Simpatica l’idea della casa editrice Bompiani di varare una nuova collana – intitolata Agone – che si propone di essere, come ha rivelato martedì il Corriere della Sera «il luogo dell’agonismo culturale, un’adunanza dove gli intellettuali combattono sguainando le parole, una palestra dove gli atleti delle lettere gareggiano nella lotta per l’affermazione di proposte e modelli culturali o per la demistificazione di altri».
Simpatica anche l’idea di affidarne la direzione ad Antonio Scurati, lo scrittore che in una recente schermaglia col cannibale Aldo Nove, che lo aveva accusato di essere uno dei «nuovi padroni della letteratura», si è fatto onore con queste gagliarde parole: «Non mi riconosco nel titolo di “padrone”. La visione del potere mi è estranea. La mia è una visione “agonistica” della cultura che però non si esercita nei confronti di altri scrittori, ma in società, verso i poteri forti od oppressivi».
Simpaticissime poi le parole con cui lo stesso Scurati ha chiarito che i luoghi nei quali dovrà esprimersi questo nuovo «agonismo culturale» «non saranno più le piazza e le assemblee studentesche, come ai tempi di Sartre e Foucault, ma le aule scolastiche, le istituzioni culturali, la televisione e le librerie».
Ancor più simpatica, infine, è la foto che illustrava l’articolo del Corriere: lo stesso Foucault, seduto per terra in mezzo a un circoletto di ragazzi del Sessantotto francese, presumibilmente intento a spiegar loro il suo pensiero.

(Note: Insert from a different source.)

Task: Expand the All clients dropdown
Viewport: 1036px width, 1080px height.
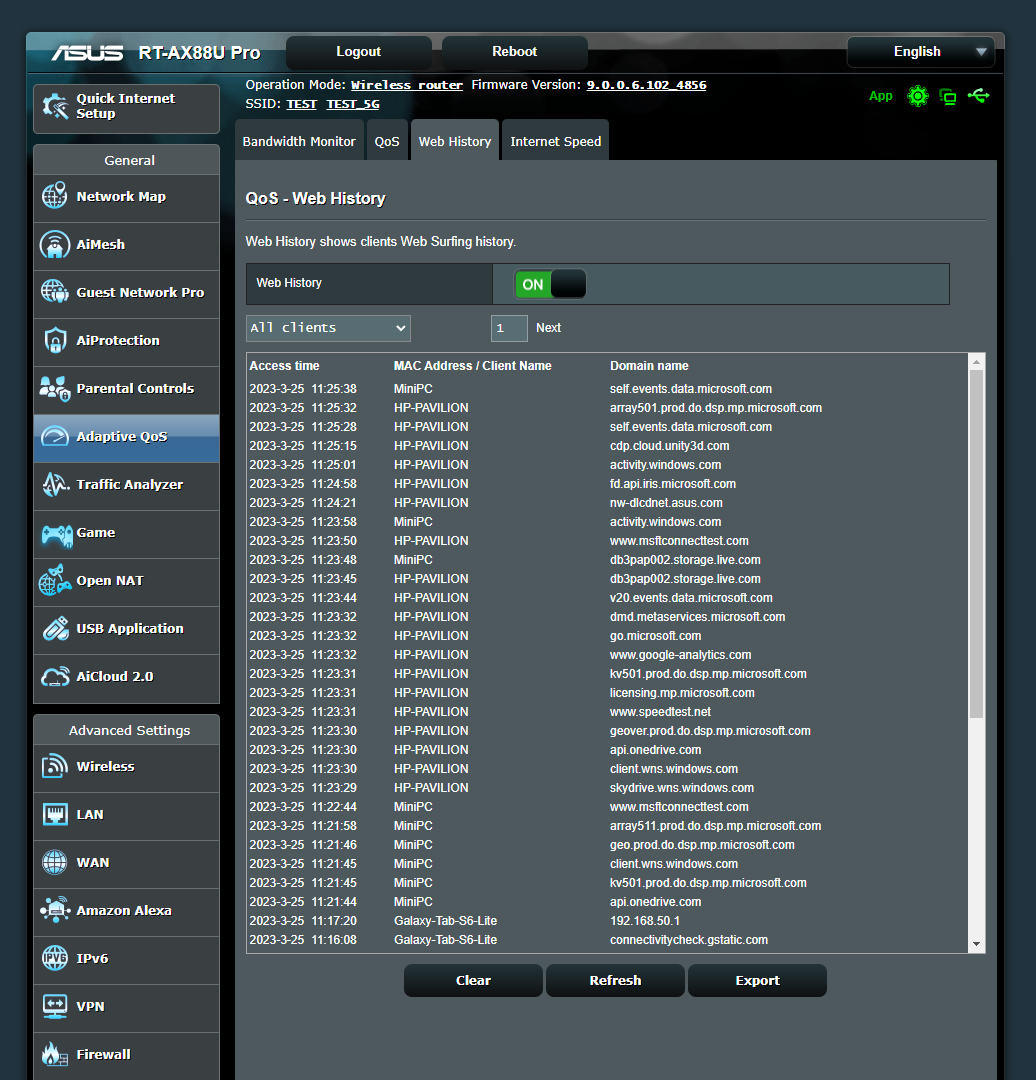Action: tap(328, 328)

Quella foto è stata scelta, ovviamente, per illustrare il concetto che la piazza e le assemblee sono avanzi del passato. Ma anche per assicurare che fra le idee e i sentimenti degli agonisti di Agone, nonostante il loro passaggio dalla piazza alle istituzioni, figura immutata la fede nel magistero di un pensatore che, com’è noto, appartiene alla vasta famiglia di quei geni ai quali accade non di rado, allorquando dai cieli della speculazione scendono nella realtà, e dalla battaglia delle idee passano all’analisi dei fatti, e dai regni del passato e del futuro, e magari anche dell’eternità, si tuffano nel presente, che vengano subito bombardati da raffiche di lampi di pura imbecillità. Mi riferisco, ovviamente, alle furiose idiozie che quel glorioso maître à penser scrisse nel ’78, quando un pool di intraprendenti giornali europei, fra i quali il nostro Corriere della Sera, per illuminare i loro lettori sui primi vagiti della rivoluzione khomeinista, lo invitarono a recarsi in Iran alla testa di un’équipe di «esperti», ovviamente strapagata, per analizzare e valutare il senso di quell’evento epocale... Non crede Antonio Scurati che nella sua nuova collana sarebbe opportuno infilare un bel librettino, adeguatamente agonistico, sulle profonde ragioni per cui proprio quel cervellone di Foucault non esitò a riconoscere in Khomeini le stigmate di un profeta della libertà?